- _DATASET RECORDS_
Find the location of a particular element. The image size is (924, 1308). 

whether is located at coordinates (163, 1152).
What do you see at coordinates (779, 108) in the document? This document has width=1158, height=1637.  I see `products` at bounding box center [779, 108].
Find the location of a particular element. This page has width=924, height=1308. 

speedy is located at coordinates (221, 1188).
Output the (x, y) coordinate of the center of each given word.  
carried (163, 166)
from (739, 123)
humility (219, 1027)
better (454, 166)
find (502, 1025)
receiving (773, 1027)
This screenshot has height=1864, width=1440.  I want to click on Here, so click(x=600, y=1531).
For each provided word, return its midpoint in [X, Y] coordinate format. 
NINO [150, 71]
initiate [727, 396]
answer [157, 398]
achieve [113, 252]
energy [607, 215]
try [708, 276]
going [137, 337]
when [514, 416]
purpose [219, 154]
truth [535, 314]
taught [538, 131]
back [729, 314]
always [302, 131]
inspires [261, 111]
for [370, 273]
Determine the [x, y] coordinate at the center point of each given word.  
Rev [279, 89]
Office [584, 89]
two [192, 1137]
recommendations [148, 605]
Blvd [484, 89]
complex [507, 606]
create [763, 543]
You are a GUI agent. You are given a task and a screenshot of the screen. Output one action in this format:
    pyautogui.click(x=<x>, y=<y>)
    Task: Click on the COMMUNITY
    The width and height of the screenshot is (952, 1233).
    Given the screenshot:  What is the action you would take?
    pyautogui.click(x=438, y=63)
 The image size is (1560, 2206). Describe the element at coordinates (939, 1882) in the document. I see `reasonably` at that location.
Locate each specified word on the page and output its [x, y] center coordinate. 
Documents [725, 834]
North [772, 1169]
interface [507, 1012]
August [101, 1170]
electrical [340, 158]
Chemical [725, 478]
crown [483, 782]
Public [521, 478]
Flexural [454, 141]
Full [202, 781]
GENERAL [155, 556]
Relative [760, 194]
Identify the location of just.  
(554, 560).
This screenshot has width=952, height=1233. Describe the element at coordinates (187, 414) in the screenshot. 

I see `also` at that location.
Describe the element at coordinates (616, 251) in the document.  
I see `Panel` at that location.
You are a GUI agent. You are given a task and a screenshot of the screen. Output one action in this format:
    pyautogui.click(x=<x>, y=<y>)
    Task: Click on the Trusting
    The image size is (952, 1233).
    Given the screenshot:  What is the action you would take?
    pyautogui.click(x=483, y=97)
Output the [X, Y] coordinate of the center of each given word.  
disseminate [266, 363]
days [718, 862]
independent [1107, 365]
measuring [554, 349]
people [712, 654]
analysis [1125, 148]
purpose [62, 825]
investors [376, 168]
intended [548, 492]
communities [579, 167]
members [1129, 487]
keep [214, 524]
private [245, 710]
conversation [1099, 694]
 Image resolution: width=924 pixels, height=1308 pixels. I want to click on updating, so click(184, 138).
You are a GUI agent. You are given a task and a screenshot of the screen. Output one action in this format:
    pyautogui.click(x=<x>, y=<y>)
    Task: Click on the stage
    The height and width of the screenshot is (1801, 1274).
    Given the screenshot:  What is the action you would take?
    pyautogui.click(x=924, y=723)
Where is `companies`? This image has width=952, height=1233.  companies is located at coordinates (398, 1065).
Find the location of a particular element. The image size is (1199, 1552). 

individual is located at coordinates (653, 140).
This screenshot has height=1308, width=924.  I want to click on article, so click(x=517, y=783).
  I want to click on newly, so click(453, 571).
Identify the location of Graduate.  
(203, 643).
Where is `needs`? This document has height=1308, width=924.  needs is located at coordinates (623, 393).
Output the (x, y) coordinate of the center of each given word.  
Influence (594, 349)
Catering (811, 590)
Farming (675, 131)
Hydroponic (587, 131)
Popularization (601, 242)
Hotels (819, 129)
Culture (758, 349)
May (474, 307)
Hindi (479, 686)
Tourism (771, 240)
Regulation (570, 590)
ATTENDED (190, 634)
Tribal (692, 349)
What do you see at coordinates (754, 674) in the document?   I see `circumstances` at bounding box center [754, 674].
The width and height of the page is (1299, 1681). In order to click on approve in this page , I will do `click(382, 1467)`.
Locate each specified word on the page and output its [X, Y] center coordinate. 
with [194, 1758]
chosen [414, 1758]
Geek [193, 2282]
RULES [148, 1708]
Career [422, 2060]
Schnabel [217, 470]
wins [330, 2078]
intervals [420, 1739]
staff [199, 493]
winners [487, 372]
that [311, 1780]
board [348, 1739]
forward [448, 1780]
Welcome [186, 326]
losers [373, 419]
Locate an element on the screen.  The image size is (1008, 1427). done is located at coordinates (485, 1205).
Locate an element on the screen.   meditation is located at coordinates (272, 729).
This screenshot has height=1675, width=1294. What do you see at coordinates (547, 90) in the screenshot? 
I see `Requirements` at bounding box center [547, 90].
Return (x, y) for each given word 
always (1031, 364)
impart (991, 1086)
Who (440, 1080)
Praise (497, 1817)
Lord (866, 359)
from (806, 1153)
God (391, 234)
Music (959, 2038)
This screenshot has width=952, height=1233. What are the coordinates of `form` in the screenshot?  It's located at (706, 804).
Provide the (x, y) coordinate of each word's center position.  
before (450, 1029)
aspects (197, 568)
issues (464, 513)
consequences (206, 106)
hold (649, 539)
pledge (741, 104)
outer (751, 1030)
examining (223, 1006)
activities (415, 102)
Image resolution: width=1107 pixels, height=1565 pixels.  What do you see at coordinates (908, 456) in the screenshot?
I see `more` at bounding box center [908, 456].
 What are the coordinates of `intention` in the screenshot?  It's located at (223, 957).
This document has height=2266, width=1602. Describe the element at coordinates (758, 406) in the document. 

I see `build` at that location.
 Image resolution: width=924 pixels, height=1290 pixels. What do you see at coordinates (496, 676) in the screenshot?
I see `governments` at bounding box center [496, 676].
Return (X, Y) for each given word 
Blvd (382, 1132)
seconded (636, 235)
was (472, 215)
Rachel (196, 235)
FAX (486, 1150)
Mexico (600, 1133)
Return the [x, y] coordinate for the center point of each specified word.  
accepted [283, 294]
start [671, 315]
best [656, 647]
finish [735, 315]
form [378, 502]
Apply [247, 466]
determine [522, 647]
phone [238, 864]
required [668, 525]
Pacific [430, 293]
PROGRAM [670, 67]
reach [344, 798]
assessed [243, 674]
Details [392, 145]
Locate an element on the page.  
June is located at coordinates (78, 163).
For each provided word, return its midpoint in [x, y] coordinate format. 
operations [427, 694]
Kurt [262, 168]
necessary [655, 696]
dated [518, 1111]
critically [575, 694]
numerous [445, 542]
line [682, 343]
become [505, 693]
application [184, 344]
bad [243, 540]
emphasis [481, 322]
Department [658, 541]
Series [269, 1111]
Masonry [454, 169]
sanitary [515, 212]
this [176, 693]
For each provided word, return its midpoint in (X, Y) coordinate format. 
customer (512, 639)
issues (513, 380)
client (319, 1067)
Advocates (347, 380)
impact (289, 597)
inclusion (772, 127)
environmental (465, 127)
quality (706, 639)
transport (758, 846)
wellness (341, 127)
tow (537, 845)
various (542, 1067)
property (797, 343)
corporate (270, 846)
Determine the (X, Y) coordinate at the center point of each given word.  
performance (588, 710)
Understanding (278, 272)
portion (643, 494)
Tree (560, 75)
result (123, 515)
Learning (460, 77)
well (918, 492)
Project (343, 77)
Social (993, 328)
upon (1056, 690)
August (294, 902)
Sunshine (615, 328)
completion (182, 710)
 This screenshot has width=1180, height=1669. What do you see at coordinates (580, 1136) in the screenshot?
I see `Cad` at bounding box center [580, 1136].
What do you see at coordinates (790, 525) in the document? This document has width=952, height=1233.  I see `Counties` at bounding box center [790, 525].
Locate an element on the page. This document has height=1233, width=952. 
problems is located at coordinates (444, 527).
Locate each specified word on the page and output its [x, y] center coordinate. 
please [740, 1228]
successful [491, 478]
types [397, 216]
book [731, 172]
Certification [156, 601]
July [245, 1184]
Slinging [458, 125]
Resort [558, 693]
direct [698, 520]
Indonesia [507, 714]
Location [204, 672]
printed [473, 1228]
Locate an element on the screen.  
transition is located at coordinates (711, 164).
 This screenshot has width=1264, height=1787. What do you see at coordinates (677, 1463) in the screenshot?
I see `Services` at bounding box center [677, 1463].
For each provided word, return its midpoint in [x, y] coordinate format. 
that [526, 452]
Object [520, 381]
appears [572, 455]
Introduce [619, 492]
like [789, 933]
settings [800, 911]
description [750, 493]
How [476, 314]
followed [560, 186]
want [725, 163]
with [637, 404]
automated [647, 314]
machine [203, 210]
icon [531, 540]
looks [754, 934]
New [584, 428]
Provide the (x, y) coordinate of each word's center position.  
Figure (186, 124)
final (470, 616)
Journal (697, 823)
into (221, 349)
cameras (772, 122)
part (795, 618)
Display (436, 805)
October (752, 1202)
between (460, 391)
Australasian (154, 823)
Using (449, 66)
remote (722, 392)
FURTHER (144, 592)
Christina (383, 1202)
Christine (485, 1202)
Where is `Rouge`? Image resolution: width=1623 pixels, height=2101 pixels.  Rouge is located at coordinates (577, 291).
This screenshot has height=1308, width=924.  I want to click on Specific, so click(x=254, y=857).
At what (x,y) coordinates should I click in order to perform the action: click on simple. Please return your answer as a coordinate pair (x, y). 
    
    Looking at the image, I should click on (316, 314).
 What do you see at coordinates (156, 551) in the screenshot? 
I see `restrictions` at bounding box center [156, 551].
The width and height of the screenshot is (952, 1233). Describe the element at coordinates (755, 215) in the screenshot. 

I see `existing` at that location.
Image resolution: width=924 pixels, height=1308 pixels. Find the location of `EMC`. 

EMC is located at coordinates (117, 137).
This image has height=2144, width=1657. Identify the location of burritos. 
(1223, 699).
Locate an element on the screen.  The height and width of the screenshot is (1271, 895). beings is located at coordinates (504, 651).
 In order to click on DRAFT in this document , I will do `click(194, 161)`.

- _CHALLENGE_
Convert the rows above, from the line containing "application [184, 344]" to the line containing "issues (513, 380)", into a JSON list of strings with one string per line and no blank lines.

- _EXERCISE RESPONSE_
[
  "application [184, 344]",
  "bad [243, 540]",
  "emphasis [481, 322]",
  "Department [658, 541]",
  "Series [269, 1111]",
  "Masonry [454, 169]",
  "sanitary [515, 212]",
  "this [176, 693]",
  "For each provided word, return its midpoint in (X, Y) coordinate format. ",
  "customer (512, 639)",
  "issues (513, 380)"
]